From Katie Burns, the Quantum Sails Live the Dream contest winner…
I’ve been sitting on my couch staring at my computer screen for a while now, fighting off the jet lag to give linguistic justice to my experience sailing with Quantum in Portugal over the last ten days. The problem is that there is so much to say, I hardly know how to begin. So, I’m just going to quickly stress a few key points in rudimentary illustration of how I, a rookie, fared in my first professional racing circuit.

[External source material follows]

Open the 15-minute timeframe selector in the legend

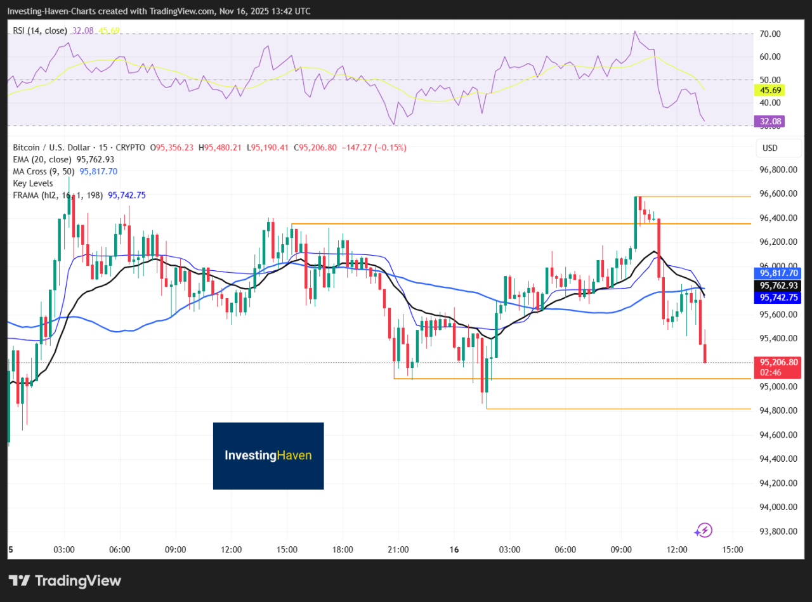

Firstly, if not stressed yet, I want to thank everyone who has trained me and encouraged me in this sport. One can never know enough on a sailboat; I suspect I’ll be a student on the water for a very long time. That’s ok though – wind patterns and sail trim are a lot more interesting than verb conjugations and differential equations, anyways.
The MedCup Circuit was a great venue to get immersed into the world of professional sailboat racing. The only better conduit for such a thing, I think, was the reception of me by the Quantum Racing crew, both on and off the boat. In retrospect, it is so funny to me that on my first day with the crew, I was so self-conscious working with the team that I could barely tie a slip knot. I was self-conscious of my lack of skill; I hate anyone seeing me in weakness or inability, so it would only be me who would fumble over a simple knot while world class athletes looked on. However, my first sail on the boat eased my anxiety; after all, sailing is a sport, a competition, and I can do at least that much. It didn’t take me long to nail those slip knots after my first day out, anyways.
There are so many aspects of the regatta I’d love to write about, but I’m going to have to save it as a project for this week as the jet lag wears off, the bruises heal, and my new shorts tan line fades. One of the more common questions I’ve been asked over the past few days is, “What’s next for Katie Burns?” Well, school starts this week and I’ll be back racing on the Chesapeake Bay shortly. I suspect I will greatly miss the Army; the drive, the unity, the adrenaline rushes, the missions, the discipline, the strength, the respect, the thrill. However, I feel these are all ideals I can bring with me to sailing. They might be a little overly reinforced after 6 years and a tour to the desert, but it’s all I have right now and it has seemingly worked so far. I suppose I’ll have to work on things like charm and poise at some point in my life, but that’s neither here nor there, I guess.
Oh, did I mention how FREAKING AWESOME it was sailing with Quantum Racing on the TP-52? I imagine I’ll have an entire piece dedicated to what it is like to sail with such a program, but for now, know that I am incredibly thankful for the opportunity. Everyone wants to know what it is like to sail with Terry Hutchinson. Right now, all I have the energy to write is that I’d like to be around when he teaches his daughter how to drive a car for the first time. He’s a great mentor, patient and instructive in teaching. That being said, he’s also a great leader with a lot of discipline, so I do NOT want to be around when his daughter tries to sneak the car out of the driveway for the first time. Katie.